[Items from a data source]
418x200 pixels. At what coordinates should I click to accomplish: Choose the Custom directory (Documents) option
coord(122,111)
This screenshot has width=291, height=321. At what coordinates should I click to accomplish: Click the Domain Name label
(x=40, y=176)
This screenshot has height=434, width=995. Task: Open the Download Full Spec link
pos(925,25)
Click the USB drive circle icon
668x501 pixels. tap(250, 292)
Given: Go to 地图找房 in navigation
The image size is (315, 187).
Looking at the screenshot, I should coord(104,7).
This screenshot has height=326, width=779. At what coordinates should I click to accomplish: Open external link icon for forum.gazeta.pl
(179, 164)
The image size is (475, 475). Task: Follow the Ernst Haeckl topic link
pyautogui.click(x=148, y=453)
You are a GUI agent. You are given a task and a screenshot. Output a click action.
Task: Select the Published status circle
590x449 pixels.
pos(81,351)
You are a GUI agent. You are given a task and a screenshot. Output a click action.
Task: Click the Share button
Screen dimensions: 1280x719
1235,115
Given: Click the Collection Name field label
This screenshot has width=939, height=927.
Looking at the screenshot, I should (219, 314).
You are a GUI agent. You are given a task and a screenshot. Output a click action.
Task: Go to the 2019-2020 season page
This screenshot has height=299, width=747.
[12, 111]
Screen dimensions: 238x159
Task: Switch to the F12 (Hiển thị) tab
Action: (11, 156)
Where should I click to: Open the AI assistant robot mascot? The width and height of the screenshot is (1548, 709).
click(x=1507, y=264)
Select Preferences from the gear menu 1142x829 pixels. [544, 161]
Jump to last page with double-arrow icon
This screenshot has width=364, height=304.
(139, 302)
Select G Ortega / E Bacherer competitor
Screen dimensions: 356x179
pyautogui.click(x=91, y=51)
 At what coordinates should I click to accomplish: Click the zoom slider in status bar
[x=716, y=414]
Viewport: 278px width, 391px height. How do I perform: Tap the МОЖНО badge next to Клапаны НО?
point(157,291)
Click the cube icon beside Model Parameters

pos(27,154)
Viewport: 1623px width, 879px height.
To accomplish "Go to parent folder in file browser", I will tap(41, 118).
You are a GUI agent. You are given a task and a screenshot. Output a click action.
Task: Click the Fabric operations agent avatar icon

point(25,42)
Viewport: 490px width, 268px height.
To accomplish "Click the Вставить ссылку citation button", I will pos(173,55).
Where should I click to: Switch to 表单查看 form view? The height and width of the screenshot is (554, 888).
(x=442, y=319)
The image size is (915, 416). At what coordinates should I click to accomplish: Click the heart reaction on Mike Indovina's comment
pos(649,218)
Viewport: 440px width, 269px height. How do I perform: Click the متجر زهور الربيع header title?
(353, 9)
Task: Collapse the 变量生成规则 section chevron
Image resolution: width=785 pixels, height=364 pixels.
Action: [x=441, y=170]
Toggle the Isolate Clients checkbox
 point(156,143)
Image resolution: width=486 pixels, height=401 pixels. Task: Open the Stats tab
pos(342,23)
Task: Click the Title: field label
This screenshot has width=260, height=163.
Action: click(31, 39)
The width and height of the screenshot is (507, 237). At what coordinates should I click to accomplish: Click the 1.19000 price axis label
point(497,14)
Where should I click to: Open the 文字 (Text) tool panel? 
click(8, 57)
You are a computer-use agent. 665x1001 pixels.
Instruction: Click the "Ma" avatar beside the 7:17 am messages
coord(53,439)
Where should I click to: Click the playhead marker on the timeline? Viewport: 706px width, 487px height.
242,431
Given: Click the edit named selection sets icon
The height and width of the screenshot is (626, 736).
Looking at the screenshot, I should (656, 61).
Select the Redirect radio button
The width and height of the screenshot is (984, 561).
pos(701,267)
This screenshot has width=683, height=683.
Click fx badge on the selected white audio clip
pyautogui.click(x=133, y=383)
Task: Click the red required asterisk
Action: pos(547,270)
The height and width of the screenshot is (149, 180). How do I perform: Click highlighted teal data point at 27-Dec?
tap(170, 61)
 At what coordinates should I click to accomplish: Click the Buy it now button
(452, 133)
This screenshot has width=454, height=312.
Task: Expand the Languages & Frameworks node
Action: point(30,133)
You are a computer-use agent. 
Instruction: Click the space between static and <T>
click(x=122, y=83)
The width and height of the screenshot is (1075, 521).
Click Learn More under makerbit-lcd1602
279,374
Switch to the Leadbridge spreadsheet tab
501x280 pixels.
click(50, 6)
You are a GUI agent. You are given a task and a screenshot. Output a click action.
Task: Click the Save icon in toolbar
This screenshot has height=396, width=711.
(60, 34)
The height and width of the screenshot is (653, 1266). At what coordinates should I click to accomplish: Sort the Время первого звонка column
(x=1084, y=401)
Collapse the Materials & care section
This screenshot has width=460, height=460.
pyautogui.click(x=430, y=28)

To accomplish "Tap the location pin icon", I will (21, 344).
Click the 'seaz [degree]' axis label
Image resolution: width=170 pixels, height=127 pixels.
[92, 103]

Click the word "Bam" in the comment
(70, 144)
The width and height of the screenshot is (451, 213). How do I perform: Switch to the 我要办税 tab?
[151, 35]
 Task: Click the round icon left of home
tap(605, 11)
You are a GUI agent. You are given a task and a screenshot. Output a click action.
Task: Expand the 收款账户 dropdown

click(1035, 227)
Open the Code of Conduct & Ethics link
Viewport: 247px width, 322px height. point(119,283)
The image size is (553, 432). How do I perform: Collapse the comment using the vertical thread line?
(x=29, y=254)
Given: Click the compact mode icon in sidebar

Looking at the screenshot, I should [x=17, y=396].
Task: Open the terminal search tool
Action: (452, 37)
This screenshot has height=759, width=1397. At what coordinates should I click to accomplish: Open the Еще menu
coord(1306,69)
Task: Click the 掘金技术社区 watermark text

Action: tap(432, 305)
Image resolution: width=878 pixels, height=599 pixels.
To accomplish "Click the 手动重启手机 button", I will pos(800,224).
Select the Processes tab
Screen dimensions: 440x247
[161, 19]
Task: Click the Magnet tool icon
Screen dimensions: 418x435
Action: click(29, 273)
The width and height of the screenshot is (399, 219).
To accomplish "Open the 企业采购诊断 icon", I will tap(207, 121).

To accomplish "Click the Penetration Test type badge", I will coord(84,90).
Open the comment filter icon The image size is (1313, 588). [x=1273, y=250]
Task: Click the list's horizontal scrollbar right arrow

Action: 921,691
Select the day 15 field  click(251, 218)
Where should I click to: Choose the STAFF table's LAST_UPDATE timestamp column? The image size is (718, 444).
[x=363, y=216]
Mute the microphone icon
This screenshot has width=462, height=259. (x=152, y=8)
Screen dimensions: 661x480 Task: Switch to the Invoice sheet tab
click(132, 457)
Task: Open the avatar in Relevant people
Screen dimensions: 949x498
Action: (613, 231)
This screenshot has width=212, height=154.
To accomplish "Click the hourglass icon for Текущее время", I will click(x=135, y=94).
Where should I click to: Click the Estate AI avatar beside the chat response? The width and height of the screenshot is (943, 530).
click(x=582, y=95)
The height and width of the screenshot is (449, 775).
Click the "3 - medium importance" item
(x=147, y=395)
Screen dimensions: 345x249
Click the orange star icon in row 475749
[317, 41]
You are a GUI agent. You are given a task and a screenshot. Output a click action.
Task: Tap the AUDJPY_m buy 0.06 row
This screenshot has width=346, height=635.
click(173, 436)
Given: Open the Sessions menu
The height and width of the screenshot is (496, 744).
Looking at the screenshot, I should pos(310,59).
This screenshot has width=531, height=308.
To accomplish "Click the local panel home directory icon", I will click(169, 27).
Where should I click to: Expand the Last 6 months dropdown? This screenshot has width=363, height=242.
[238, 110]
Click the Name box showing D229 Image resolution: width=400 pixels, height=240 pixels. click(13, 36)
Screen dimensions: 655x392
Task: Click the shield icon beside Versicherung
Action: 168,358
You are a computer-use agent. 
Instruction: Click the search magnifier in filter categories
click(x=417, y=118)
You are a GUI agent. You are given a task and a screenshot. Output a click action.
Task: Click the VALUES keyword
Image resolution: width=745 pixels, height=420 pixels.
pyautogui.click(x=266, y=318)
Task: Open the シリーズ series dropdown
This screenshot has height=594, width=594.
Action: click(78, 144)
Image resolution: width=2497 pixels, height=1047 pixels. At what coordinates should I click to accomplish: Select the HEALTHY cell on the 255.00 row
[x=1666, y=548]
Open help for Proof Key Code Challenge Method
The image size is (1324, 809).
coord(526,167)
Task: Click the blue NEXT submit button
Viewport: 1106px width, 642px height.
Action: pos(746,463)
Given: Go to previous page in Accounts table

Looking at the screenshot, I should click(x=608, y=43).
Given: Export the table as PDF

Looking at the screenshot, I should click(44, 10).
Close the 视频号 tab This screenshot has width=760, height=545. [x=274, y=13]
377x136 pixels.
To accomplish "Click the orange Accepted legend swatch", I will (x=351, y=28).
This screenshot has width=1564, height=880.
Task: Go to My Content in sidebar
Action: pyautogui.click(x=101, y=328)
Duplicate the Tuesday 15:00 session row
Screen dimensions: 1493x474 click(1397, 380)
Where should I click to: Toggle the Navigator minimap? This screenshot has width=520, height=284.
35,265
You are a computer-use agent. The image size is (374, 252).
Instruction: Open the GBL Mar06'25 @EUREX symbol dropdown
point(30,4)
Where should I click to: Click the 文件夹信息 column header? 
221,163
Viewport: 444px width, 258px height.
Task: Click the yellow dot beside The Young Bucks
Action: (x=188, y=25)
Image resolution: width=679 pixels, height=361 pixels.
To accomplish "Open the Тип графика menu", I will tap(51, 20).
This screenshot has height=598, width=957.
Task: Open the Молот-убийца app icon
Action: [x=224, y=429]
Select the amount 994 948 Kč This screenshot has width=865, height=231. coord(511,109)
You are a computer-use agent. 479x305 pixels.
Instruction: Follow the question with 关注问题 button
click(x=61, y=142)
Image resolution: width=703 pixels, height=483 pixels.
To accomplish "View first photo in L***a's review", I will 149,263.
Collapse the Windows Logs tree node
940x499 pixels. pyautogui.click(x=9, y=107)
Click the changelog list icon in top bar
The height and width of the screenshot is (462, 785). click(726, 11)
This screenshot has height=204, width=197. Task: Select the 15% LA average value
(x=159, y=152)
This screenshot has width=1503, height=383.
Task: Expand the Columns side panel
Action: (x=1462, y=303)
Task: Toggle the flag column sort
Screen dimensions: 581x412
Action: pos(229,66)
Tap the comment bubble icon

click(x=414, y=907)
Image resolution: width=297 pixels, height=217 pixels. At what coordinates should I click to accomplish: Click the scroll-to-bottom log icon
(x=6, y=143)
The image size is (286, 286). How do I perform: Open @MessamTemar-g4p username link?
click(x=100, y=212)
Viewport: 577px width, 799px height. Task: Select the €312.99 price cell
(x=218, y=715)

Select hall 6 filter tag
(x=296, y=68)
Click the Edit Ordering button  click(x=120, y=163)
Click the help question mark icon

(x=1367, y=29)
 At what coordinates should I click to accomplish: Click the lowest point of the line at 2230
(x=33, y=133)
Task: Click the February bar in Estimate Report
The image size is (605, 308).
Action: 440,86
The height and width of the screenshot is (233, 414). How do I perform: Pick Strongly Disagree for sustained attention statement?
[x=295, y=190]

■ **WORK TO BE COMPLETED**: Beginning at the opening line of the data, transcribe each line exactly until you reach the line with "Task: Go to the 2019-2020 season page", which you also include, and go no further.

■ **FINISHED TASK**:
418x200 pixels. At what coordinates should I click to accomplish: Choose the Custom directory (Documents) option
coord(122,111)
This screenshot has width=291, height=321. At what coordinates should I click to accomplish: Click the Domain Name label
(x=40, y=176)
This screenshot has height=434, width=995. Task: Open the Download Full Spec link
pos(925,25)
Click the USB drive circle icon
668x501 pixels. tap(250, 292)
Given: Go to 地图找房 in navigation
The image size is (315, 187).
Looking at the screenshot, I should coord(104,7).
This screenshot has height=326, width=779. At what coordinates should I click to accomplish: Open external link icon for forum.gazeta.pl
(179, 164)
The image size is (475, 475). Task: Follow the Ernst Haeckl topic link
pyautogui.click(x=148, y=453)
You are a GUI agent. You are given a task and a screenshot. Output a click action.
Task: Select the Published status circle
590x449 pixels.
pos(81,351)
You are a GUI agent. You are given a task and a screenshot. Output a click action.
Task: Click the Share button
Screen dimensions: 1280x719
1235,115
Given: Click the Collection Name field label
This screenshot has width=939, height=927.
Looking at the screenshot, I should (219, 314).
You are a GUI agent. You are given a task and a screenshot. Output a click action.
Task: Go to the 2019-2020 season page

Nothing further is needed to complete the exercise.